TASK ITEM: Copy out each line of the data holding "column".

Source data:
--- START ---
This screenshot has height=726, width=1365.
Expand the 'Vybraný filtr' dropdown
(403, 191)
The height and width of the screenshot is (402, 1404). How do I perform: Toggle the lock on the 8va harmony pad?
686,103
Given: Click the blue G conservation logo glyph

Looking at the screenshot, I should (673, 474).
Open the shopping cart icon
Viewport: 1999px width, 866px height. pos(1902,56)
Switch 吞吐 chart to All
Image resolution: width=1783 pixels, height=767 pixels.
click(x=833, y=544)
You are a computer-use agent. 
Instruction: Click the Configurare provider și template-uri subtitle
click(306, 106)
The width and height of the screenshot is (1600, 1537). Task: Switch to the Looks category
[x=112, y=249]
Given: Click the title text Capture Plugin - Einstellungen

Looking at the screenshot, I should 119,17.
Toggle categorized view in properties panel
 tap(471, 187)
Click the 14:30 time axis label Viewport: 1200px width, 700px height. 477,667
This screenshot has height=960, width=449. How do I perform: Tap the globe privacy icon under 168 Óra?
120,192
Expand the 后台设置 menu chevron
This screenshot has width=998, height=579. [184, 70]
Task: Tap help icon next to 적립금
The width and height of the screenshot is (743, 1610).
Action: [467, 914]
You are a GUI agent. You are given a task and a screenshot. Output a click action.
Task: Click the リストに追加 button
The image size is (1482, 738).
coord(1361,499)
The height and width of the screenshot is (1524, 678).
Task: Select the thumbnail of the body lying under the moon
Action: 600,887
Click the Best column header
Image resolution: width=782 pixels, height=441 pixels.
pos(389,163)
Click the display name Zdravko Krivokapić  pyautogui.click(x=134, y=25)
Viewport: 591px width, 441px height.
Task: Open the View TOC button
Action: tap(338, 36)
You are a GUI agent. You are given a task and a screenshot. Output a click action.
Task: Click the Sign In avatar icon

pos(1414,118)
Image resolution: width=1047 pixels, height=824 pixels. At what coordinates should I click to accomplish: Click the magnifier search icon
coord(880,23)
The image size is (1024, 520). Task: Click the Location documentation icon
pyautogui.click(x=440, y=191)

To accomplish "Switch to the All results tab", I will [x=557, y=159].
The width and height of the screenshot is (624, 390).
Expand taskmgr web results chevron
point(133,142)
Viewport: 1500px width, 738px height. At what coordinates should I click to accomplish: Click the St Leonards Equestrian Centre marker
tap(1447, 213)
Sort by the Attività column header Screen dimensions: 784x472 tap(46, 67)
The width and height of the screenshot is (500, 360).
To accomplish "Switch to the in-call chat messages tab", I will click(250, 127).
--- END ---
EXERCISE OUTPUT:
Click the Best column header
Sort by the Attività column header Screen dimensions: 784x472 tap(46, 67)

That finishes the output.